Long live the movies
David Ellison took the mic at CinemaCon and basically said: relax, the movie factory is still open. He defended Paramount Skydance’s proposed buyout of Warner Bros. Discovery and tried to reassure everyone from theater owners to regulators that the combined company wouldn’t turn into a content desert.
The pitch: bigger, but not barren
Ellison said the merged studio would release at least 30 films a year and keep a 45-day exclusive theatrical window. That’s a pretty direct answer to the giant elephant in the room: if two major studios combine, do you get more blockbuster muscle or just fewer movies and fewer places for filmmakers to land?
Why regulators are squinting
That’s exactly what lawmakers and industry groups are worried about.

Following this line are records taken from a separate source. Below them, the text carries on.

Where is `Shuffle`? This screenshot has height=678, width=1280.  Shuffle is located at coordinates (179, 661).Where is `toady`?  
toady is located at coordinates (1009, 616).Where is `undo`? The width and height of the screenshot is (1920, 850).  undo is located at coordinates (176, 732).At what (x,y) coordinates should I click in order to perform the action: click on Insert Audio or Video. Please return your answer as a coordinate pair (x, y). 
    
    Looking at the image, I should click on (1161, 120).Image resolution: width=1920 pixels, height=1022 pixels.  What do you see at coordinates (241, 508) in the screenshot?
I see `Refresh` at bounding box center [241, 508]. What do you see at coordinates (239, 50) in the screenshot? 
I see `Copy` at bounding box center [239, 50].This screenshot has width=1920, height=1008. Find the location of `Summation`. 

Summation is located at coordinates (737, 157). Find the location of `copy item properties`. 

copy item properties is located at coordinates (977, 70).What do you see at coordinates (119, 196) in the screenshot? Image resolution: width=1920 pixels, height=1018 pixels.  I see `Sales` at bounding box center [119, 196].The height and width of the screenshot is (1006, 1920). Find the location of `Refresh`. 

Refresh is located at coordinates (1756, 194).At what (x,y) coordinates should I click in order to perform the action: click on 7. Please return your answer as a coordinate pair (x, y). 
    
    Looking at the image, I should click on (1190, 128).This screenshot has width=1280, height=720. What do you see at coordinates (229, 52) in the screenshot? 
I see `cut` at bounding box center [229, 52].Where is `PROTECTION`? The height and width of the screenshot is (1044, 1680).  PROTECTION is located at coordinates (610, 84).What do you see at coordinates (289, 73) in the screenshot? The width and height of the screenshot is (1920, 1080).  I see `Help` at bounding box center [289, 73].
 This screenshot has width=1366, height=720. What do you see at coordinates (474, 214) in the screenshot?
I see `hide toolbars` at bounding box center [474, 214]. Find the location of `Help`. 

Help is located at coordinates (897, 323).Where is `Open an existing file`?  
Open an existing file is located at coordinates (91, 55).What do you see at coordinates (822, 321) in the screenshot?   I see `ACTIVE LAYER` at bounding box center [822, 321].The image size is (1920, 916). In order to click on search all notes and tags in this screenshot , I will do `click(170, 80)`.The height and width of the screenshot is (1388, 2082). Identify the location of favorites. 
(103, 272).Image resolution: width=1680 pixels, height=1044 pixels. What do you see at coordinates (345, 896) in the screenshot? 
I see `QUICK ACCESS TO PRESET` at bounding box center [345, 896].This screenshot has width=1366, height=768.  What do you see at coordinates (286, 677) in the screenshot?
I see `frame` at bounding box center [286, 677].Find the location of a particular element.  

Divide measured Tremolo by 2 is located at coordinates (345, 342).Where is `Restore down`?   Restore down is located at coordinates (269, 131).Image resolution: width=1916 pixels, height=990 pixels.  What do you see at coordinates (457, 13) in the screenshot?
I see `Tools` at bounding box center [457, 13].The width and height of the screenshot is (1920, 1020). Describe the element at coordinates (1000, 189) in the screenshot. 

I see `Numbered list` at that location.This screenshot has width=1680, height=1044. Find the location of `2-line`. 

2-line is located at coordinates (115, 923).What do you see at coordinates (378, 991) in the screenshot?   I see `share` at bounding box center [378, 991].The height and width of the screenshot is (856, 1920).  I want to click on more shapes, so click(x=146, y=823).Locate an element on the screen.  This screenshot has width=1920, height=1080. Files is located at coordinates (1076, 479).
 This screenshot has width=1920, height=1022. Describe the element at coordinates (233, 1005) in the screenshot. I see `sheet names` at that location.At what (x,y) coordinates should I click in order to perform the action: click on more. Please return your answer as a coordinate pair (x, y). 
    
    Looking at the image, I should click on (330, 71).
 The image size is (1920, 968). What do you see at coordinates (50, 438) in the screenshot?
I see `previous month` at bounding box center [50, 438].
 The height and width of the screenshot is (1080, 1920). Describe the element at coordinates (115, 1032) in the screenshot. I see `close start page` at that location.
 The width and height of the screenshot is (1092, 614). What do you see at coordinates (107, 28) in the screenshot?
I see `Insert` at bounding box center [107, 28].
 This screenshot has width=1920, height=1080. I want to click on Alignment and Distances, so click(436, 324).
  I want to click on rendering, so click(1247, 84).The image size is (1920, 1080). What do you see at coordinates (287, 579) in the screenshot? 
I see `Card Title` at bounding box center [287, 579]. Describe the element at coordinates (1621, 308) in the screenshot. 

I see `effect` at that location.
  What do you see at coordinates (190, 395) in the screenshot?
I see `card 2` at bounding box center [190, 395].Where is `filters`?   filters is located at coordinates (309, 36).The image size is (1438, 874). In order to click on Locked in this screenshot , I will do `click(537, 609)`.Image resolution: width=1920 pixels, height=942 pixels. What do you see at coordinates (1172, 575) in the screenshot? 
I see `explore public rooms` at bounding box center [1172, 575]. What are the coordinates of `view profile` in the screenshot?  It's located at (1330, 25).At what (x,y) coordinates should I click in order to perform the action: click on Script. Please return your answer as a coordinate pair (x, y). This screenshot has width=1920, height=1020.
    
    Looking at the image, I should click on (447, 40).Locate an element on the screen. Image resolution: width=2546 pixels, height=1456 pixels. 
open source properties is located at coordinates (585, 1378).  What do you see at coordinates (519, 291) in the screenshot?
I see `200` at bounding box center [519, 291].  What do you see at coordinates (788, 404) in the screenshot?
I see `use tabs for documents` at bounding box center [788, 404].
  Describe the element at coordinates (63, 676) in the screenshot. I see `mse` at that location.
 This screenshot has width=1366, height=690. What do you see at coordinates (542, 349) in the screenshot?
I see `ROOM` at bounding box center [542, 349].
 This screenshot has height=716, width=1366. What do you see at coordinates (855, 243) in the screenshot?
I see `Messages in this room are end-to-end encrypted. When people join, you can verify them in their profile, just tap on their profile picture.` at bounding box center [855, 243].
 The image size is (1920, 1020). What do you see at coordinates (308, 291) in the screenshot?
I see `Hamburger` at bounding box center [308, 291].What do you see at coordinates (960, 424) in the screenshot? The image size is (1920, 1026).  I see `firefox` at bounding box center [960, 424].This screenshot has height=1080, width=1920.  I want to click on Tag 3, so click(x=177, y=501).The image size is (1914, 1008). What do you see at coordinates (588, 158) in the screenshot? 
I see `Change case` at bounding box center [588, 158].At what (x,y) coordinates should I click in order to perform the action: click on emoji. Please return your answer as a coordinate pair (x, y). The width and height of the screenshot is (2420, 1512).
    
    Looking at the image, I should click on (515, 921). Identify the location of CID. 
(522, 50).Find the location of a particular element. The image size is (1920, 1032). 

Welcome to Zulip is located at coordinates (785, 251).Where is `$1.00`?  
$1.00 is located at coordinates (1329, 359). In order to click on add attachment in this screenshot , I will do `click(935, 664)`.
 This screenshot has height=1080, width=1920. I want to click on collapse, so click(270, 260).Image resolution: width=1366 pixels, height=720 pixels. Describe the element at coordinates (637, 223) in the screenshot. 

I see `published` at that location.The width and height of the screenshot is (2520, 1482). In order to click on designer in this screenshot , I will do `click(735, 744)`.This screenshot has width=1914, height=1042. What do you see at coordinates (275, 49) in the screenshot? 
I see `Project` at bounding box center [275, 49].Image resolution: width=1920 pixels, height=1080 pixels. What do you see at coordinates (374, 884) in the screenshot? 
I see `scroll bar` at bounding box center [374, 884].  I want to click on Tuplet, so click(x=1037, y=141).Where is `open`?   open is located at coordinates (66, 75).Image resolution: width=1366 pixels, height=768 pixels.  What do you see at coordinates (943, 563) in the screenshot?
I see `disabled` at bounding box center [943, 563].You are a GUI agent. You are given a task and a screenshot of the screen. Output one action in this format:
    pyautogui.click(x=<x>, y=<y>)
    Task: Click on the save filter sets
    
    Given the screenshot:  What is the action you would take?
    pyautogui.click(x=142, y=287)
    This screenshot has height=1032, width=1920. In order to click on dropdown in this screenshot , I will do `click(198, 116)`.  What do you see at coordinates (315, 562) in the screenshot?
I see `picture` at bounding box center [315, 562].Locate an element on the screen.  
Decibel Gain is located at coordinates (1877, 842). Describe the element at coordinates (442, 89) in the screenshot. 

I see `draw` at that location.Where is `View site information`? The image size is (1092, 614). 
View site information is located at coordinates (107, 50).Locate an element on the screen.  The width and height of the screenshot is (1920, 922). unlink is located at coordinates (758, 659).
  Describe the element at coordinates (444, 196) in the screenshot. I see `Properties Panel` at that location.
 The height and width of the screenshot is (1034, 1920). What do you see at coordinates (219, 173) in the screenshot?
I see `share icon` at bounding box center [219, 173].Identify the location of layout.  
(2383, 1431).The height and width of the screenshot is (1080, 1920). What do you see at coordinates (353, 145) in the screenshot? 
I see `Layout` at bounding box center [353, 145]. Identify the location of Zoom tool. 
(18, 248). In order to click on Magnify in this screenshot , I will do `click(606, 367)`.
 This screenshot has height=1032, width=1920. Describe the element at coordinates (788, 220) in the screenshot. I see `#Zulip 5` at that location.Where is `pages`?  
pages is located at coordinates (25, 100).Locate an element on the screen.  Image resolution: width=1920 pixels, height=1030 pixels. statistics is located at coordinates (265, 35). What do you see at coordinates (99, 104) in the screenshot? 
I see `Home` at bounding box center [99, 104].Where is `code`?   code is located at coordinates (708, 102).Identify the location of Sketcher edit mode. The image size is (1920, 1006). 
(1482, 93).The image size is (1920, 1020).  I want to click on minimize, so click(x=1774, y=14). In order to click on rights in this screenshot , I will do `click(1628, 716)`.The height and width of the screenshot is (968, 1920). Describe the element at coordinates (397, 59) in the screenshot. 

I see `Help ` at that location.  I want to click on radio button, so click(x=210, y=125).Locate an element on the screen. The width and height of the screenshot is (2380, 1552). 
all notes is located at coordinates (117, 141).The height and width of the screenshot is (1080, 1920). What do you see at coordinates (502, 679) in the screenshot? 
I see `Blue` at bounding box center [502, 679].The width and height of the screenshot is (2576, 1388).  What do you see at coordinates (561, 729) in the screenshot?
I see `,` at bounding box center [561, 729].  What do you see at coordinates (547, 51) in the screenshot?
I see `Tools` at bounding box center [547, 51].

The roughly $110 billion deal has triggered antitrust scrutiny, with critics arguing consolidation could weaken competition, trim job opportunities, and give the new company more leverage over creatives. Ellison skipped the Senate hearing, but the debate clearly did not skip him.
What investors should read between the lines
This isn’t just PR fluff. Ellison is trying to make the case that theatrical releases still matter in the streaming era — not as nostalgia, but as a franchise engine that feeds licensing, merchandising, and later streaming revenue. In other words: he’s pitching the merger as a scale play, not a shrink-ray.
Big picture: the merger story is shifting from “can they buy it?” to “can they convince everyone it won’t break the movie business?” That’s the kind of plot twist Wall Street has to watch closely.